While reviewing my Twitter feed I noticed a recent popular tweet from @0xdea.

I was intrigued and wanted to see if there was a way to leverage this to execute arbitrary code as root.

First we need to understand what the value of INT_MAX is. Fortunately the getconf command can be used to find the value or you can find it in /usr/include/limits.h.

[root@localhost ~]# getconf INT_MAX
2147483647

[root@localhost ~]# grep ‘define INT_MAX’ /usr/include/limits.h
# define INT_MAX 2147483647

To exploit the vulnerability the user must have a UID value larger than 2147483647. I used the same value of 4000000000 that @0xdea posted.

[root@localhost ~]# useradd -u 4000000000 user9
[root@localhost ~]# id user9
uid=4000000000(user9) gid=1006(user9) groups=1006(user9)

The first test case I attempted was to manage a service. I successfully started tuned(8) as a low privilege user.
CVE-2018-19788-start-tuned

Now that the vulnerability has been verified I was on a quest to find a way to execute arbitrary code as root. I approached this using the same methodology I use when attacking sudo rules.
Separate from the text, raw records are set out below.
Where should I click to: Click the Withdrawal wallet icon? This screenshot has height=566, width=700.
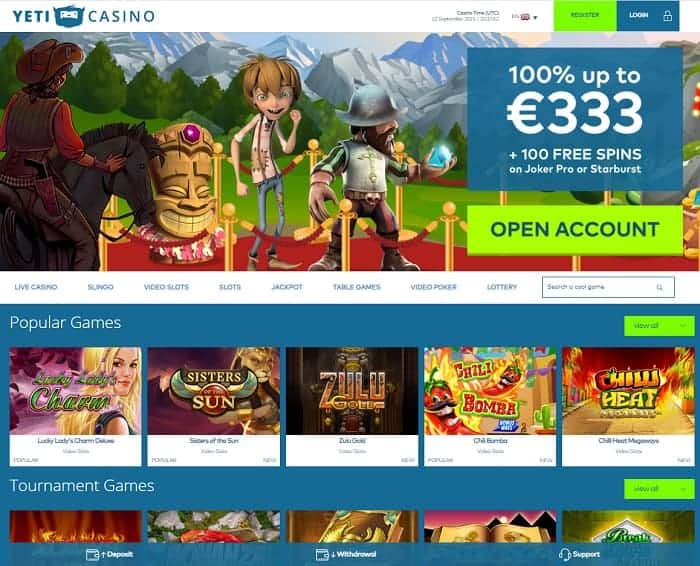322,554
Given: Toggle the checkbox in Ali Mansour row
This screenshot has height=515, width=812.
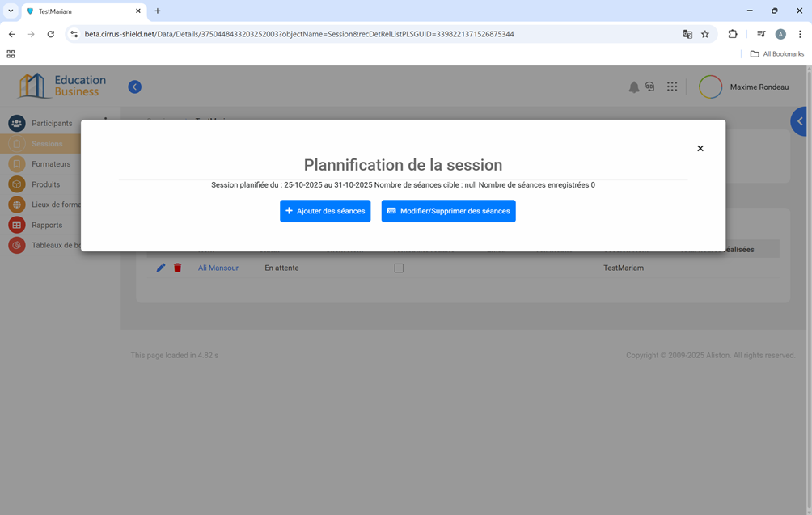Looking at the screenshot, I should (x=399, y=268).
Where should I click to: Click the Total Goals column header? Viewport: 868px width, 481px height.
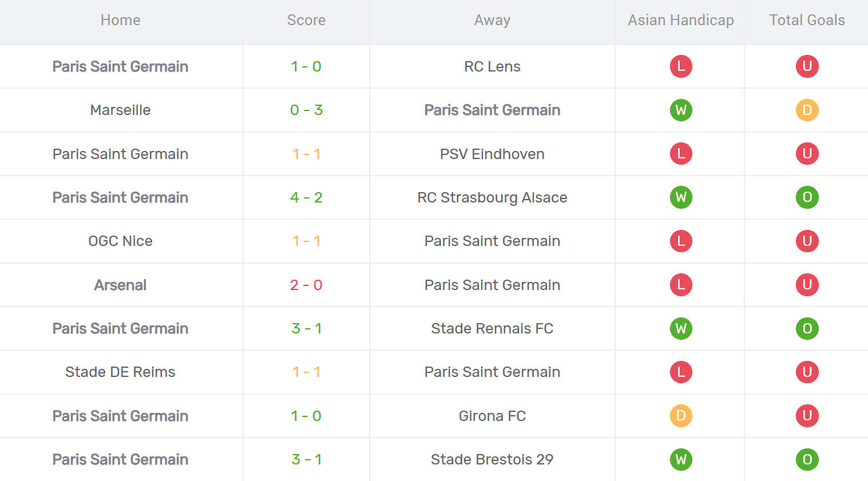pos(807,20)
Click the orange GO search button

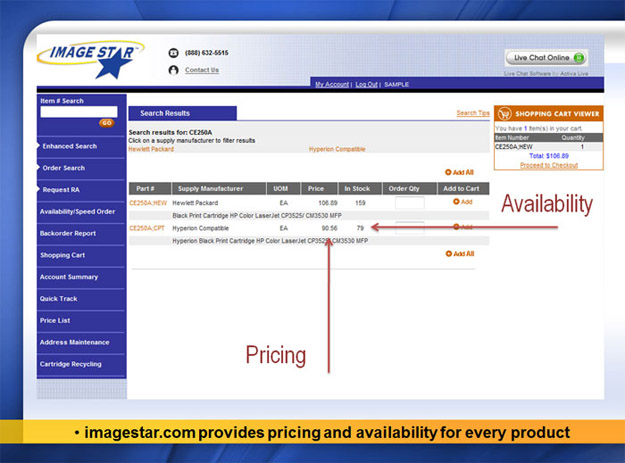(x=106, y=123)
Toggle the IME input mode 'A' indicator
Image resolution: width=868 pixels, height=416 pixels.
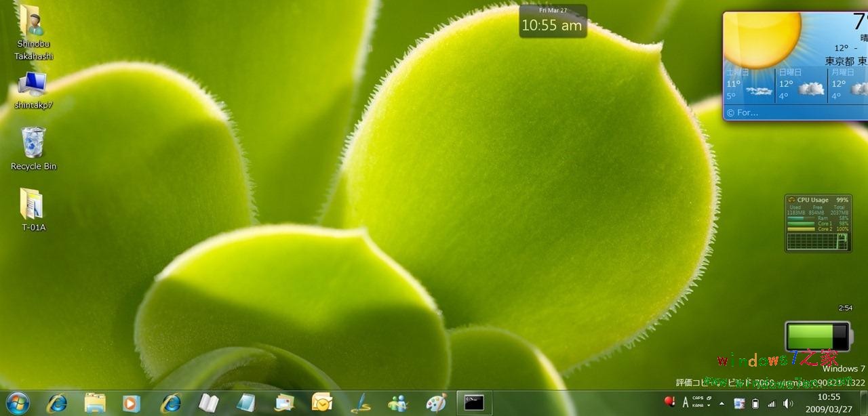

  1. Learn about the command(man, info, Google)
  2. Search for options/parameters/functionality to abuse.
    1. Execute commands
    2. Load libraries
    3. File paths
    4. Environment variables
    5. Pipe or store output
    6. Configuration files
    7. Determine if other commands are executed (strace -f,ltrace -f -S)

After paging through the systemctl man page and trying various commands/options, I successfully leveraged the link parameter to deploy a custom service file on a CentOS 7.4 system. I suspect there are other systemctl parameters or options that be abused.

man page excerpt

link FILENAME…

Link a unit file that is not in the unit file search paths into the unit file search path. This requires an absolute path to a unit file. The effect of this can be undone with disable. The effect of this command is that a unit file is available for start and other commands although it is not installed directly in the unit search path.

To achieve arbitrary code execution I copied an existing service file to my test users home directory and modified it. The main line to modify is ExecStart=, however I am sure there are plenty of other options but this was the easy button. The job is not connected to the standard I/O so I piped the output of id to the wall command. Full PoC here: CVE-2018-19788.sh. I asked @paragonsec to independently test it on his Debian system and he confirmed it was successful. Woot!

CVE-2018-19788

UPDATE

@paragonsec discovered a one-liner with the systemd-run command to get a full interactive root shell.

Summary

While this vulnerability should have limited exposure because of the large UID requirement, I still enjoyed the challenge of finding a way to leverage it to execute arbitrary code as root. Props to @0xdea for finding and disclosing the vulnerability. I appreciate @paragonsec for testing my PoC on short notice. My PoC was referenced in The Hacker News Warning! Unprivileged Linux Users With UID > INT_MAX Can Execute Any Command.